It’s not every car that can brag about being called "the most beautiful car ever made" by none other than Enzo Ferrari. And he bestowed this incredible phrase not on one of the machines his company was making, but on something coming from all the way in Britain.
Jaguar E-Type revival 1 photo
Photo: Car Lease
Back in 1961, Jaguar released something called E-Type. Often times described as an icon of the auto world, it was this car that captured the eyes and heart of the Italian auto genius, and it was this car that received those words of praise from Ferrari.

Jaguar produced the E-Type from 1961 to 1975 over three generations, or series as the Brits are calling them. There were some limited editions thrown into the fray as well, for a total of over 67,000 units made over the course of the nameplate's life.

Highly appreciated by collectors, and incredible alluring for shops around the world to take on as restoration or revival projects, the E-Type remains to this day one of the most coveted cars ever made.

The E-Type is celebrating its 60th anniversary this year, so expect a flood of related projects to come into the spotlight.
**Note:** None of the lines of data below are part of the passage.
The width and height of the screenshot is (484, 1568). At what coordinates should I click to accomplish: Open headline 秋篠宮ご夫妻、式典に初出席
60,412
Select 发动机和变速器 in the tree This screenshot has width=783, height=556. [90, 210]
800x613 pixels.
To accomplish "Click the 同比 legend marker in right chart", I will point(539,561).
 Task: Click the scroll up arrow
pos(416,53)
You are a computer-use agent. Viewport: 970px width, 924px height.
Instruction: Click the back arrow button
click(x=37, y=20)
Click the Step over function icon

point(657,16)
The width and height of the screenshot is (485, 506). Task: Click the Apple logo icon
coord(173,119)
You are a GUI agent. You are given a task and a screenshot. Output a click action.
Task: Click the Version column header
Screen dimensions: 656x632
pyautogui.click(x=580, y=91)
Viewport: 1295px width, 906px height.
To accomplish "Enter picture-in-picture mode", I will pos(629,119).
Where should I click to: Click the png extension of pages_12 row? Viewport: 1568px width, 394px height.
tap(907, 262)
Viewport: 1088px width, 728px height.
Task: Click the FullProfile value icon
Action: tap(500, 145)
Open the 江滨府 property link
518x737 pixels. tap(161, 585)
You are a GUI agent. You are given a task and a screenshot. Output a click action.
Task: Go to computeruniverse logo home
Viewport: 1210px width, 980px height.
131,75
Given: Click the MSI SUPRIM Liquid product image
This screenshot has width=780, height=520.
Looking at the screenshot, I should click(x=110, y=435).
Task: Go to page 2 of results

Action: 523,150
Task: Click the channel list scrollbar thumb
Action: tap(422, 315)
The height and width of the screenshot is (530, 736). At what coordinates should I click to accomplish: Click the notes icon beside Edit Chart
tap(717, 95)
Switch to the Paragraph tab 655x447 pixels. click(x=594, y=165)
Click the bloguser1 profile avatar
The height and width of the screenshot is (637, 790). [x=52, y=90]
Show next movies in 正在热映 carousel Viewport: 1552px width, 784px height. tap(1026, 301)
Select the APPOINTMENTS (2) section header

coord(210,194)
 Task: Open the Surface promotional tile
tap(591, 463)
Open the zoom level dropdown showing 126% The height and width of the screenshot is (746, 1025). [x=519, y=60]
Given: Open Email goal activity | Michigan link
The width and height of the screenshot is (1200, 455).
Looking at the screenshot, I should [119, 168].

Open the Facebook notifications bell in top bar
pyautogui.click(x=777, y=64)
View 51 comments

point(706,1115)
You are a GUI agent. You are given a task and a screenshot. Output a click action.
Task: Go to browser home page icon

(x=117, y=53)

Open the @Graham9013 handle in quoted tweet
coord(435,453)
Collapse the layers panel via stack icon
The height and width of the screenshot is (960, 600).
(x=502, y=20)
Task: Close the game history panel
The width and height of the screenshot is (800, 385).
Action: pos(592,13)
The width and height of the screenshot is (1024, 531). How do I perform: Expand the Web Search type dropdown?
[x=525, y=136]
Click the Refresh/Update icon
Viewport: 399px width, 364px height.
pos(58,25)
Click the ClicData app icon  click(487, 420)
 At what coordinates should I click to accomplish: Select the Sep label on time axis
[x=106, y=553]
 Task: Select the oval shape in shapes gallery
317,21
On the one hand, we’ll have the real-life E-Type-based projects, including Jaguar’s own Series 1 official restoration program, but a wealth of renderings as well, all trying to imagine how the iconic car would have looked like today.

From the rendering side of things comes this here E-Type, imagined by the guys over at Car Lease as a 2021 machine with heritage lines and the hybrid powertrain Jaguar developed in the early 2010s for the C-X75.

Now, it’s not exactly as exciting, at least visually, as the original E-Type, but then again one never knows how the thing might have looked now had it still been made by Jaguar.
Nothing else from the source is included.